RealtyTrac, an online marketer of foreclosed homes, says that foreclosure filings climbed in 75% of the nation's metro areas during the first half of 2010.
California, Florida, Arizona and Nevada continue to lead the nation in the rate of foreclosures. Las Vegas was the worst-hit city.
According to spokesman Rick Sharga, unemployment has replaced toxic mortgages as the leading cause of foreclosures throughout the country. "Las Vegas has seamlessly shifted from having a high level of foreclosures due to bad loans," said Sharga, "to defaults caused by a high level of unemployment." Some 14.5% of its work force was idle in June, up +2.1 points from last June. Las Vegas had 1 filing for every 15 households in the metro area.
The second highest rate was in Cape Coral/Fort Myers, Fla., with 1 for every 20 households. Two California cities, Modesto and Merced, tied for third with one filing for every 22 households. One in every 48 Salt Lake City households filed foreclosure notices during the first six months of 2010, a +55% increase over the same period in 2009.

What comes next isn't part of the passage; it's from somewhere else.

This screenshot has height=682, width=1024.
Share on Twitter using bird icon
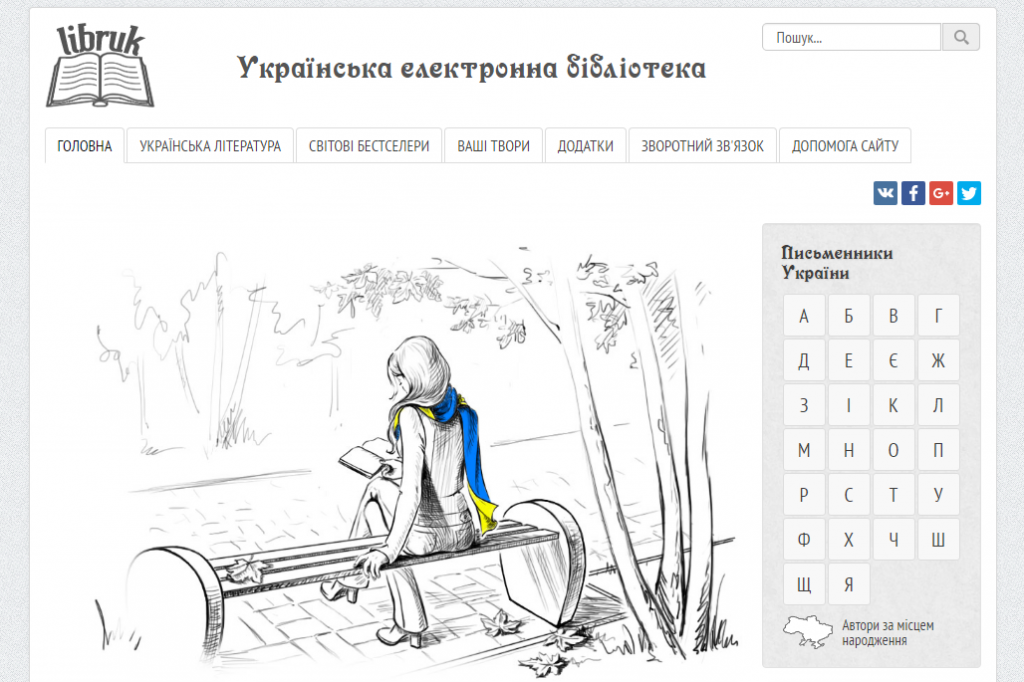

Besides Salt Lake City, other metro areas where foreclosures have soared primarily due to the economy include Chicago, which saw filings climb +23% year-over-year to 1 in every 48 households. Charleston, S.C.'s, rate climbed +17% to 1 in every 68 homes, while Albuquerque saw a +157% jump in filings to 1 in 80 households. Each of these cities has rising unemployment.